Consigne A: Renvoyez à l'identique le passage de l'extrait sur le polar de Craig Johnson compris entre « Chouette, un nouveau » et « pas vous ?). », bornes incluses.

Extrait du document:
**********

Chouette, un nouveau polar (des grands espaces) aux éditions Gallmeister ! 
Après le Maine en compagnie de William Tapply et le Montana avec Jim Tenuto (on peut rajouter le Nouveau-Mexique de Edward Abbey), nous voilà dans le Wyoming. Le guide se nomme Craig Johnson, lui-même propriétaire d'un ranch sur les contreforts des Bighorn Mountains. Le stetson qu'il arbore nonchalamment sur la quatrième de couverture abrite pêle-mêle un charpentier, un pêcheur professionnel, un officier de police, un cow-boy, un professeur et un romancier, donc (passer d'une salle de classe à l'enclos à bestiaux et se retrouver devant la page blanche... Les CV des écrivains américains m'ont toujours fasciné, pas vous ?).


Cette fois, le héros n'est pas un pêcheur à la mouche embringué malgré lui dans une affaire de meurtre : Walt Longmire déteste la pêche et c'est tout naturellement lui qu'on appelle quand il y a un problème, puisque... c'est lui le shérif !

**********

Consigne B: Réécrivez sous forme de liste numérotée les lignes fournies, de celle qui contient « Screen dimensions: 1242x501 » jusqu'à la dernière, bornes incluses, en omettant les lignes vides. Laissez les images hors de la réponse.

(Entrées pour localiser des mots et des éléments)
**********

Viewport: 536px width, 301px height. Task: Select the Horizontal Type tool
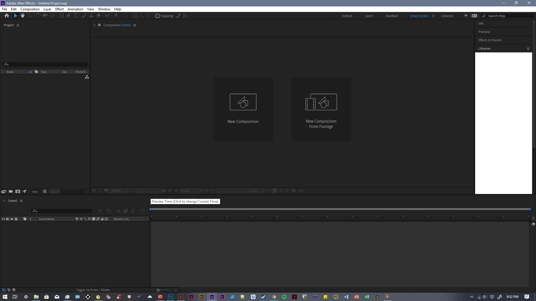(75, 16)
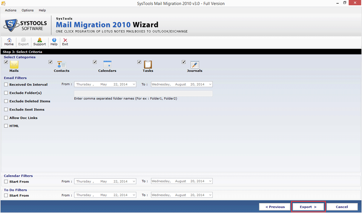Tick the Exclude Deleted Items checkbox
Screen dimensions: 362x213
pos(6,101)
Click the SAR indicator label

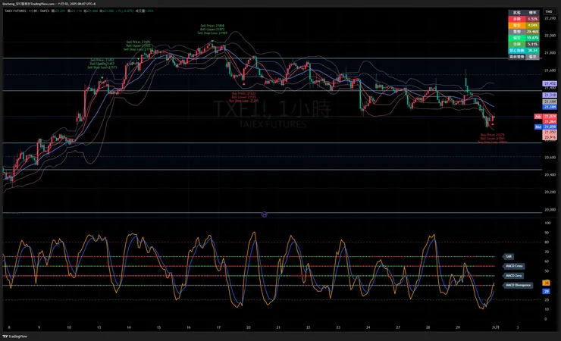[x=509, y=256]
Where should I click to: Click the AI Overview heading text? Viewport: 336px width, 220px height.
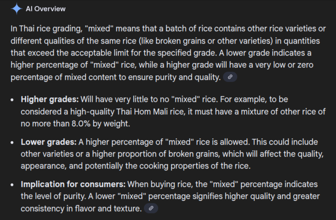point(46,9)
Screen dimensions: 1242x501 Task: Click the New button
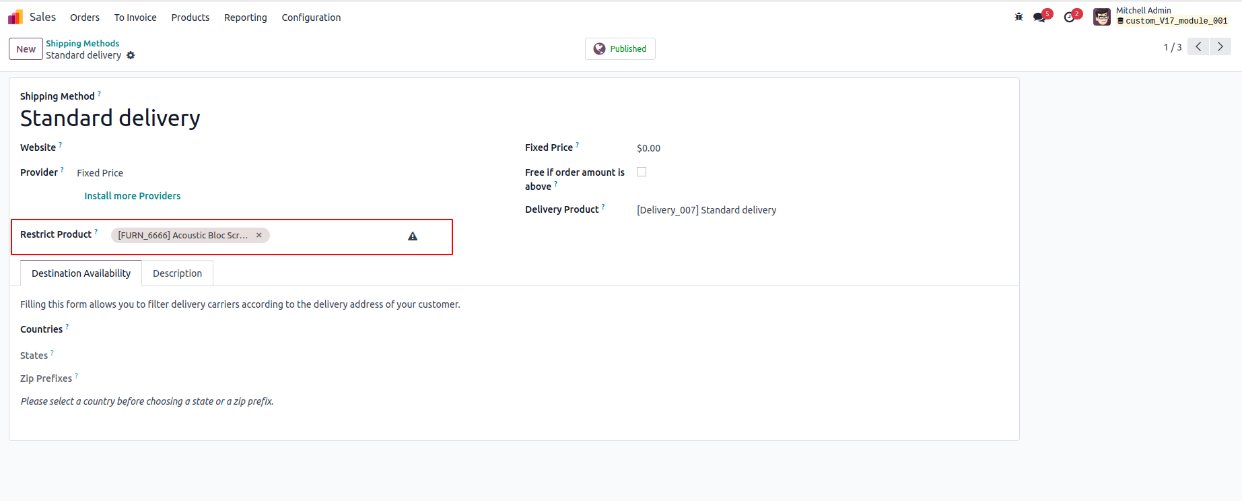coord(26,49)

**********

Réponse A:
Chouette, un nouveau polar (des grands espaces) aux éditions Gallmeister ! 
Après le Maine en compagnie de William Tapply et le Montana avec Jim Tenuto (on peut rajouter le Nouveau-Mexique de Edward Abbey), nous voilà dans le Wyoming. Le guide se nomme Craig Johnson, lui-même propriétaire d'un ranch sur les contreforts des Bighorn Mountains. Le stetson qu'il arbore nonchalamment sur la quatrième de couverture abrite pêle-mêle un charpentier, un pêcheur professionnel, un officier de police, un cow-boy, un professeur et un romancier, donc (passer d'une salle de classe à l'enclos à bestiaux et se retrouver devant la page blanche... Les CV des écrivains américains m'ont toujours fasciné, pas vous ?).

Réponse B:
1. Screen dimensions: 1242x501 Task: Click the New button
2. coord(26,49)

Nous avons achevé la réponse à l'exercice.